Have you ever wondered why some kids are more polite than others? You may be friends with very compassionate people, but find that their children lack these characteristics. Is there a secret to raising compassionate kids?
Raising compassionate kids is important
‘Teaching by example’ is one of the best ways to teach our children good values. We find this a very important aspect of parenting. But is it the only way? Applying this principle alone could be frustrating to both kid and parent.
Having compassionate kids doesn’t just ‘happen’
In a recent TV drama, I watched a mother visit her son in prison and laments over how he turned out in spite of the love that was showered upon him. She brought him up with the utmost compassion. However “teaching by example,” was not enough to influence her son to become a compassionate person.
Children have different personalities, some respond positively to what they see. Sadly, some kids get ‘too comfortable’ with the way their parents dote on them that they end up being self-centered.
Character formation
The most common mistake parents make is believing that having compassionate kids is something that comes naturally by being compassionate parents.
The truth is, character formation is a purposeful parental exercise aimed at training the child. Never leave this task of character formation to chance. Nor should you leave the responsibility to teachers or other role models like religious leaders. We should intentionally train kids to be compassionate and device methods to do so.
Noticing a problem and addressing it.
If you notice a problem with your kid’s attitude, approach the issue positively without criticising. Try and find out why your child is reacting negatively to a situation. Then agree on a corrective course of action together.
Read more about the right values to raise compassionate kids on the next page…

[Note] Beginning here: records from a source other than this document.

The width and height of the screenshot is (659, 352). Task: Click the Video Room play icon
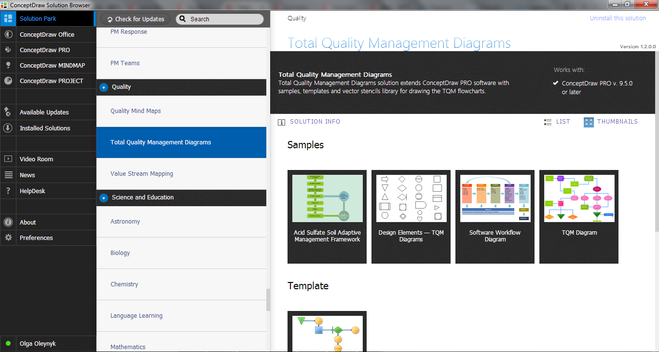pos(8,159)
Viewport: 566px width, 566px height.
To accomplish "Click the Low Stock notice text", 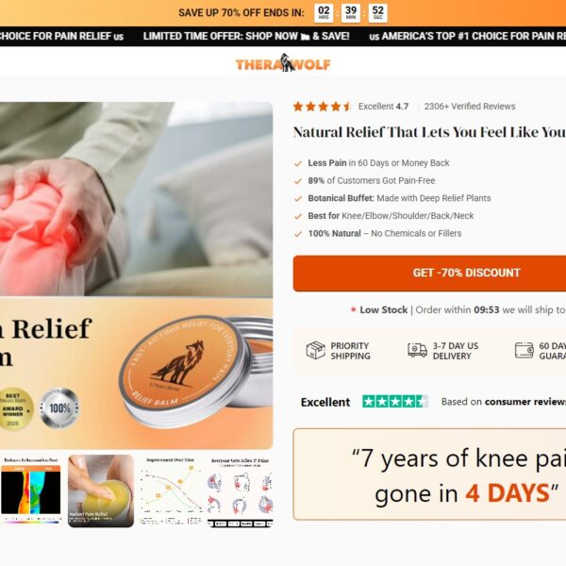I will click(x=383, y=309).
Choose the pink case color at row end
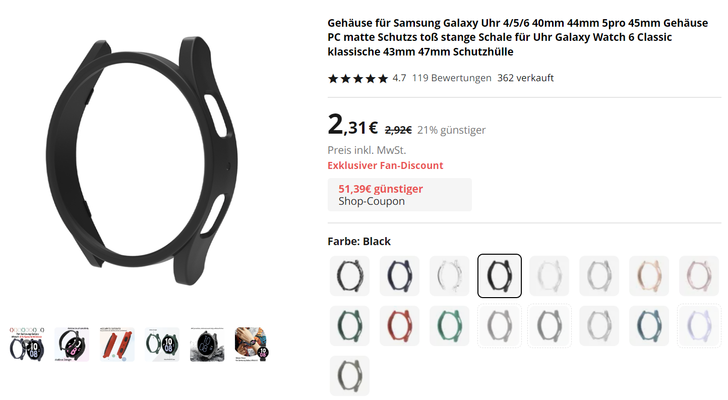728x400 pixels. click(x=699, y=276)
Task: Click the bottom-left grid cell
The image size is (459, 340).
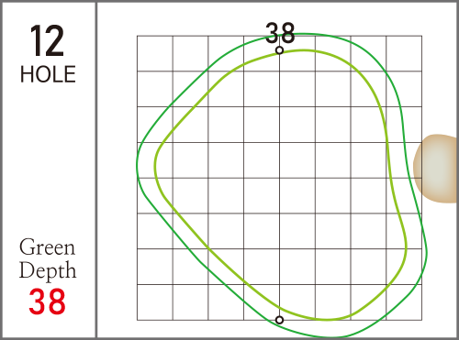Action: click(x=155, y=302)
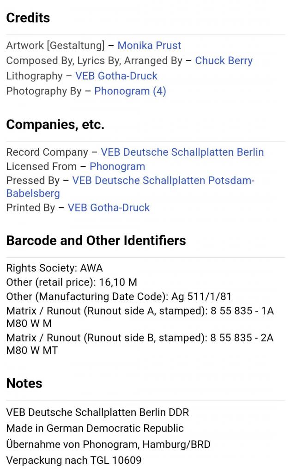
Task: Open VEB Gotha-Druck link beside Lithography
Action: coord(116,76)
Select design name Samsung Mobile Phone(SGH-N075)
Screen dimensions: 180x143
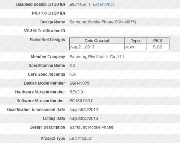103,22
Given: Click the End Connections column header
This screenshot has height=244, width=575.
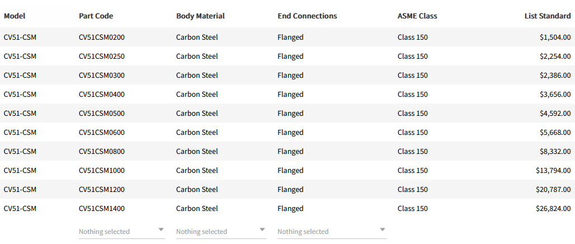Looking at the screenshot, I should click(307, 16).
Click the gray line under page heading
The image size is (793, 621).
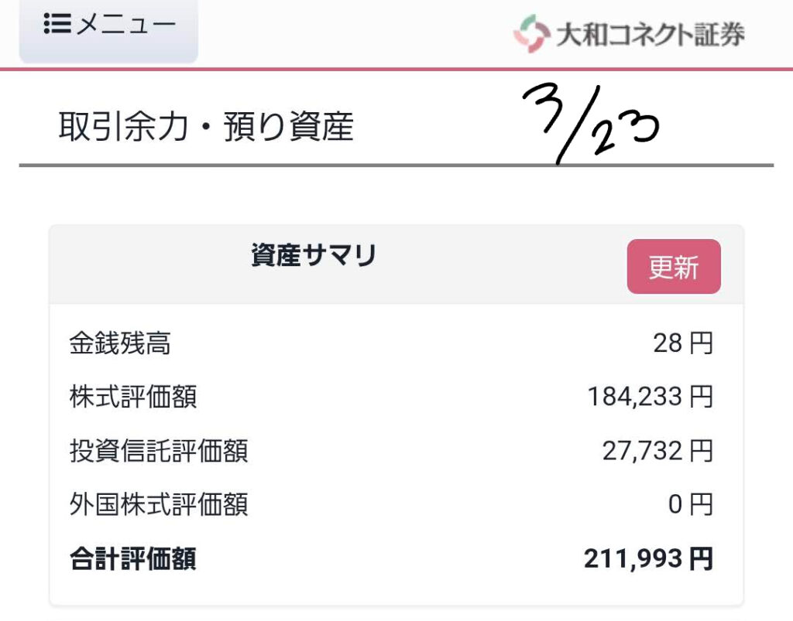[x=396, y=165]
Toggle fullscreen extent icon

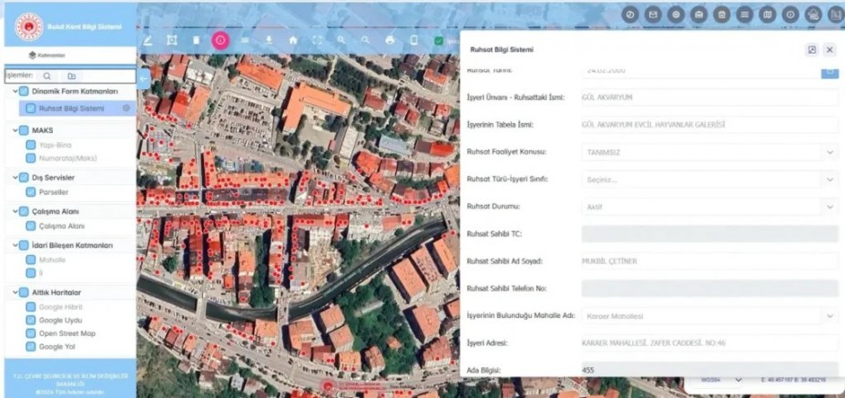click(318, 40)

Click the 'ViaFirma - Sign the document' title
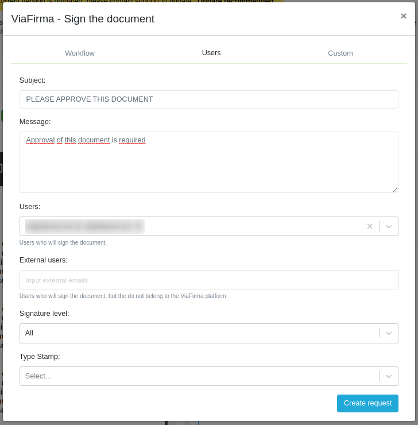(x=83, y=19)
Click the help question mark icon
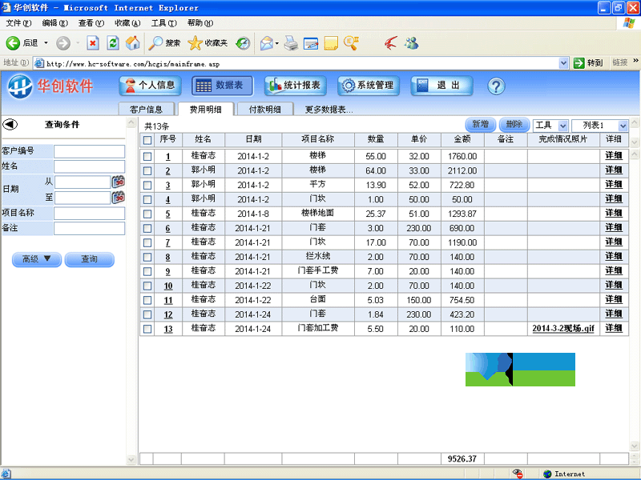The image size is (641, 480). point(496,86)
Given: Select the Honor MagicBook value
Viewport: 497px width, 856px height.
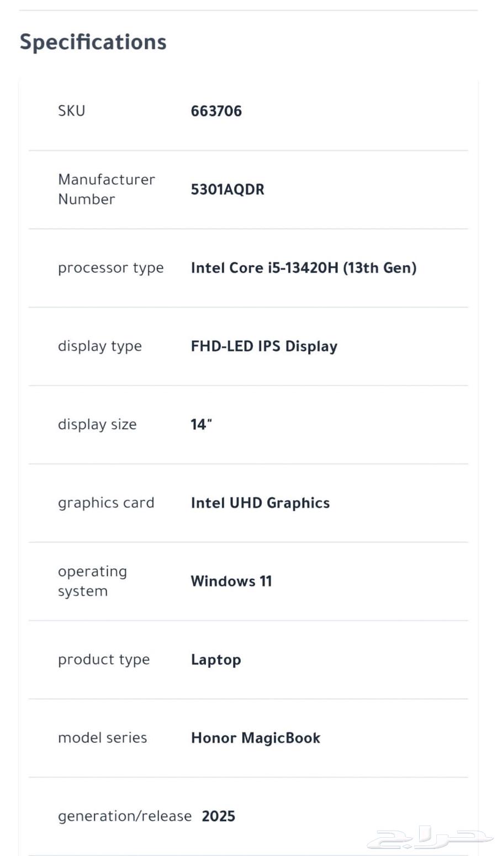Looking at the screenshot, I should coord(256,738).
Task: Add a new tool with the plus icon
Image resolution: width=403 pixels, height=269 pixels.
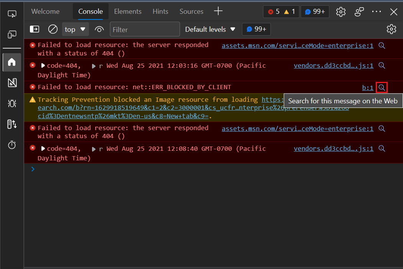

Teaching your kids the right values. Here’s how:
Strike a balance
In this achievement-oriented culture we live in, emphasis is placed on success, high grades, and competitiveness. This could blind children against being compassionate. Hence it is more important for us parents to to show our kids that it is possible to strike a balance, to be successful AND have an admirable personality.
Start young
The love we show our children should be balanced with some limitations regarding behaviour. Not doing so would risk them being stubborn and self-centered. This should be introduced when they are young. The older they get the harder it will be.
Start small
Give them small tasks to do like watering a house plant or feeding a pet. These tasks will teach them to care for another living being and teach them to be disciplined. (cause and effect – if you don’t feed your pet, he’ll be hungry) In turn, they will learn to be compassionate towards the pet.
Be consistent
Unacceptable behaviour should always be treated as such. If your kid grabs his sister’s toy without asking, don’t just ignore it because you are tired. You will confuse your child and lead him to believe that it is OK to bend the rules sometimes.
Be a good role-model
Be kind, helpful, and gentle with the way you treat others. Also be thoughtful about how you talk about others in your kid’s presence. Talking bad about someone behind their back isn’t setting a good example!
Divine intervention!
ever forget to instil your faith in them as early as possible. Whatever your religion or belief is, it’s the best way to guide you in raising compassionate children.
Nobody said it was easy to raise compassionate kids. However we hope the guidelines above will help you get started. After-all, we all strive to live in a country where everyone is kind and compassionate. This is only possible if we as parents raise compassionate kids!